(What is asked)
Would you edit all the items below so that "Cord Length" becomes "Cable Length", with everything else unchanged and the pictures left out of your answer?

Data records
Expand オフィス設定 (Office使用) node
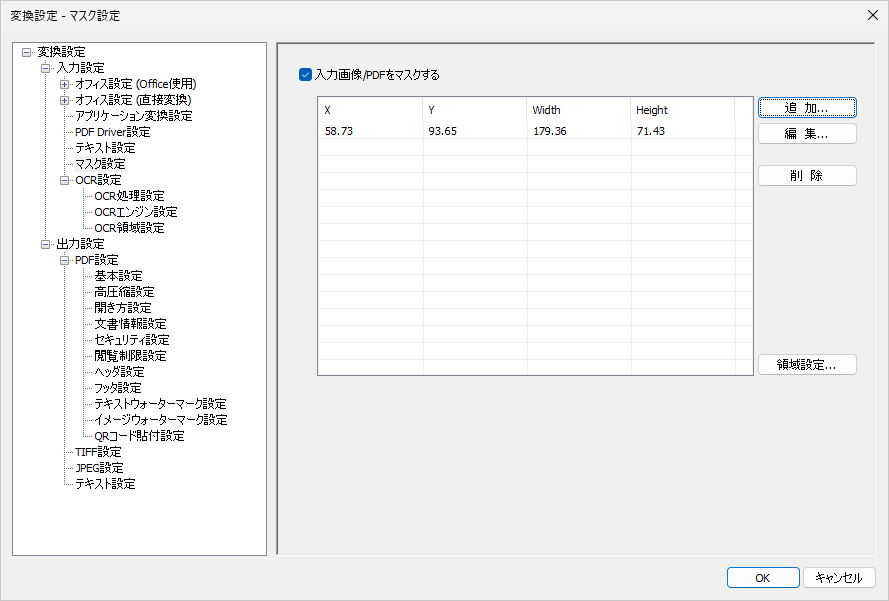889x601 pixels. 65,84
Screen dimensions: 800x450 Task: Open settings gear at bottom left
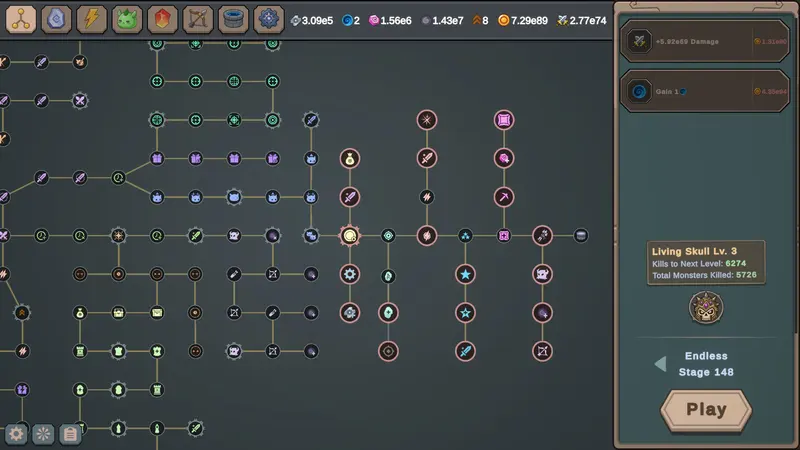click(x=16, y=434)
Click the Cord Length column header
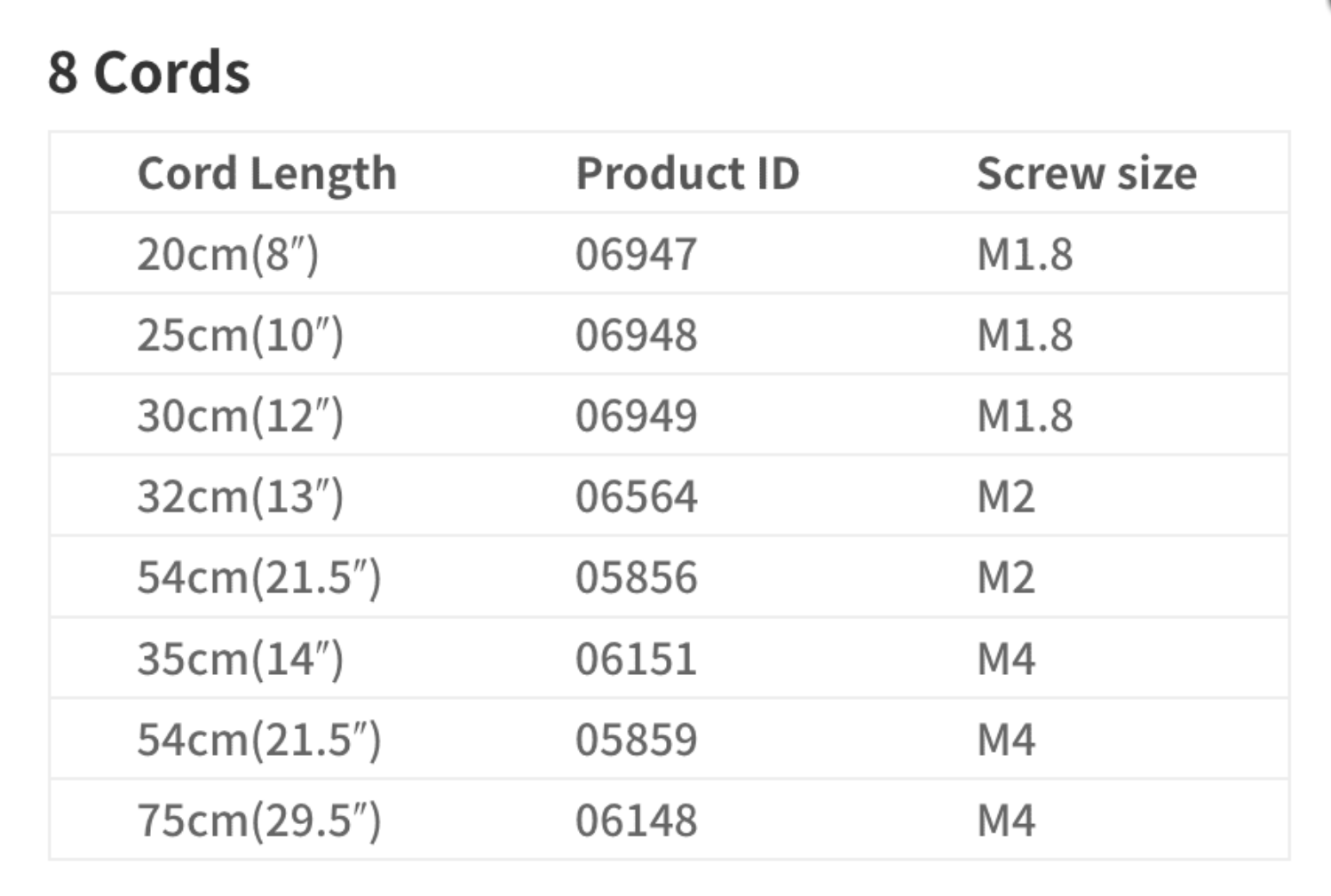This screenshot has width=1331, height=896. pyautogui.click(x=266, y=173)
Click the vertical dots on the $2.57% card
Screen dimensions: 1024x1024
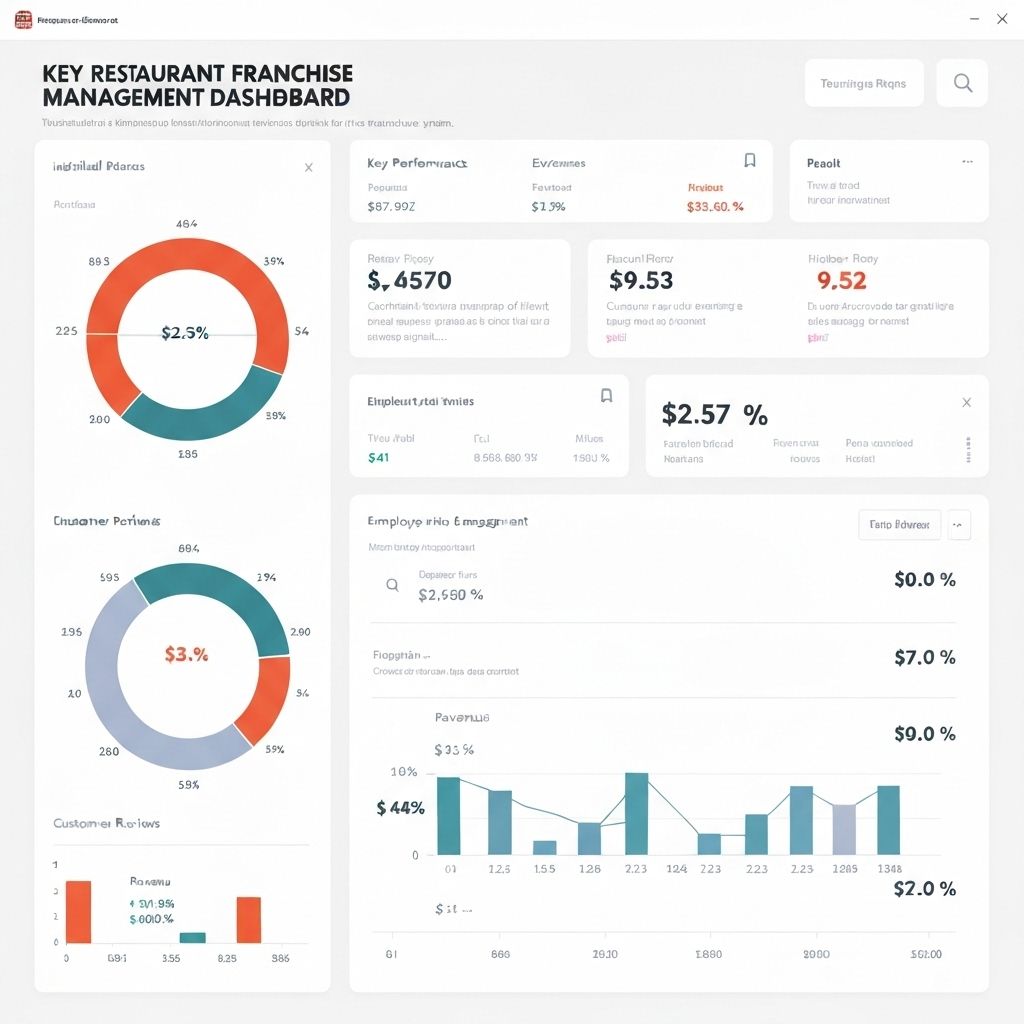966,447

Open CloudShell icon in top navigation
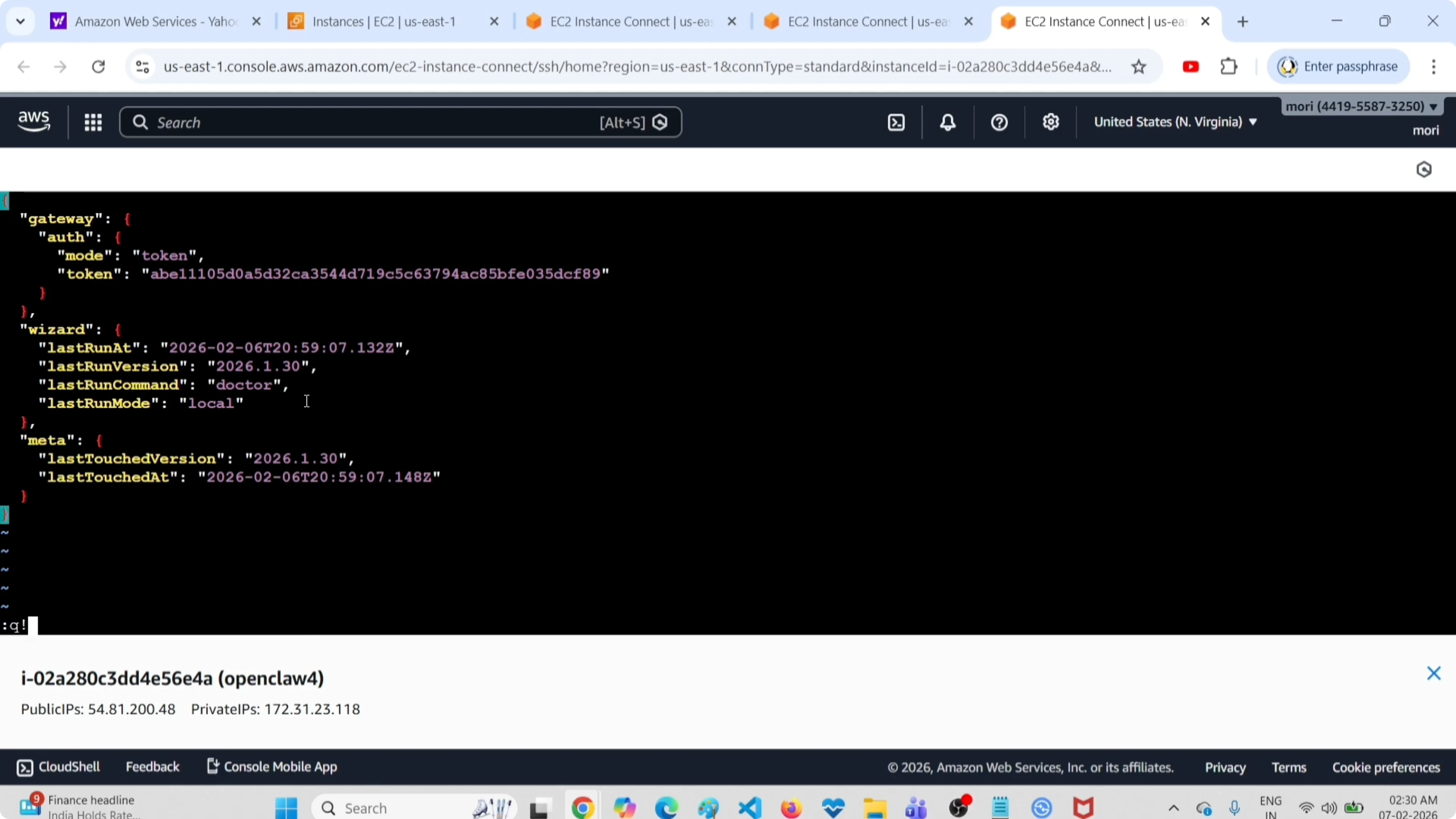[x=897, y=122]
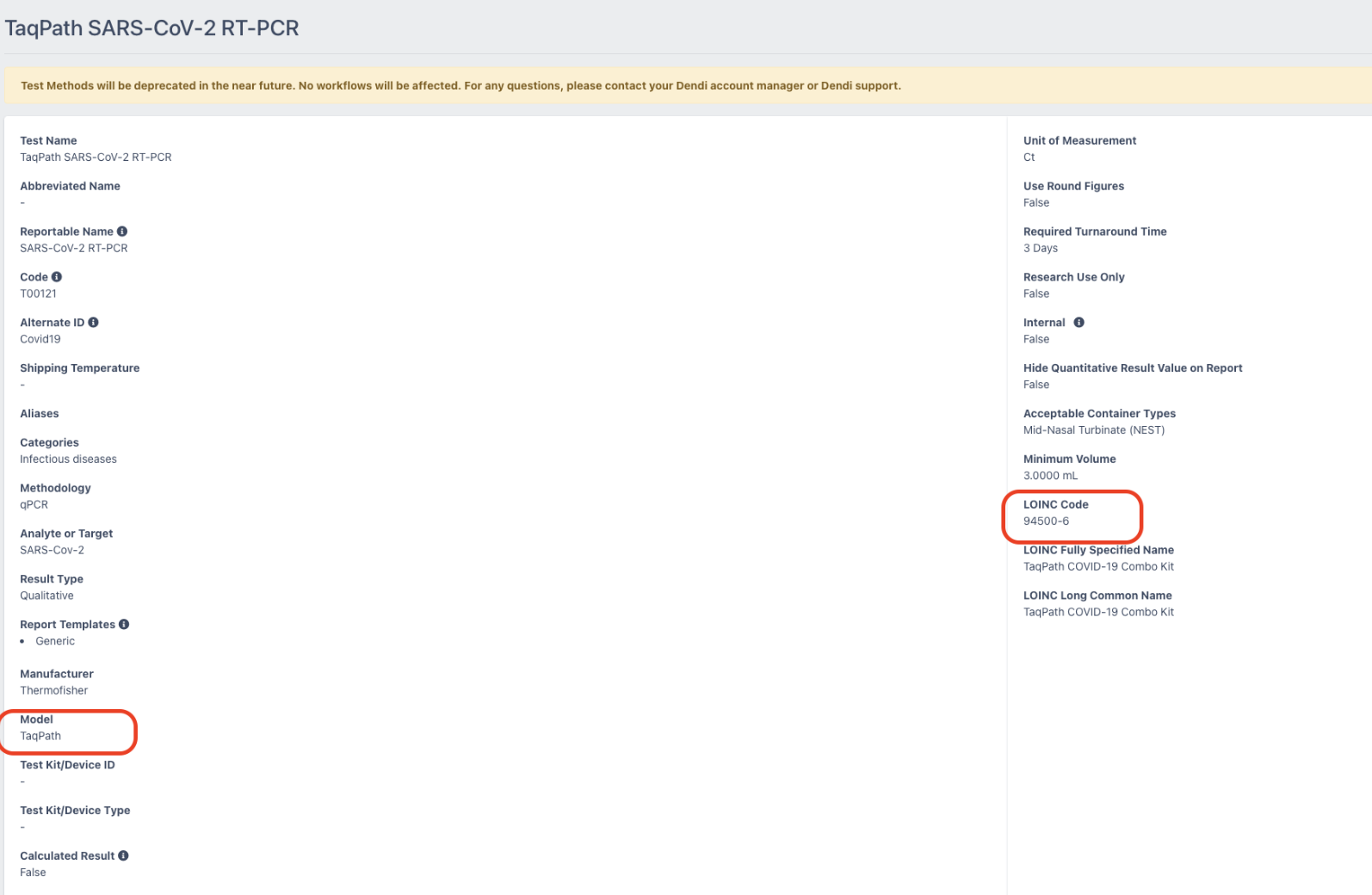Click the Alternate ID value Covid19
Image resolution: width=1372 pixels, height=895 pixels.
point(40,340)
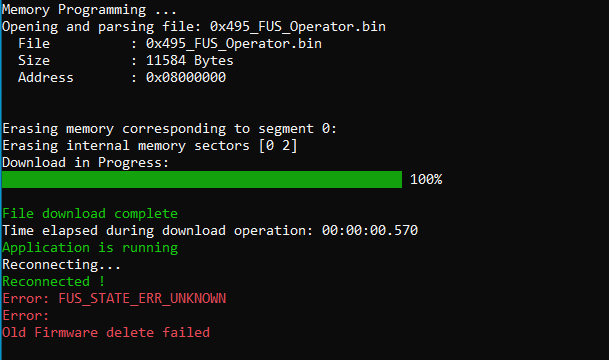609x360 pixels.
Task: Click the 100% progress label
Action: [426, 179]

(Result of this task)
Expand オフィス設定 (Office使用) node
889x601 pixels. 65,84
Screen dimensions: 800x450 Task: Open settings gear at bottom left
click(x=16, y=434)
Click the Cable Length column header
This screenshot has width=1331, height=896. pyautogui.click(x=266, y=173)
Click the vertical dots on the $2.57% card
Screen dimensions: 1024x1024
966,447

Open CloudShell icon in top navigation
[x=897, y=122]
Click the Alternate ID value Covid19
Image resolution: width=1372 pixels, height=895 pixels.
point(40,340)
609x360 pixels.
Task: Click the 100% progress label
Action: [426, 179]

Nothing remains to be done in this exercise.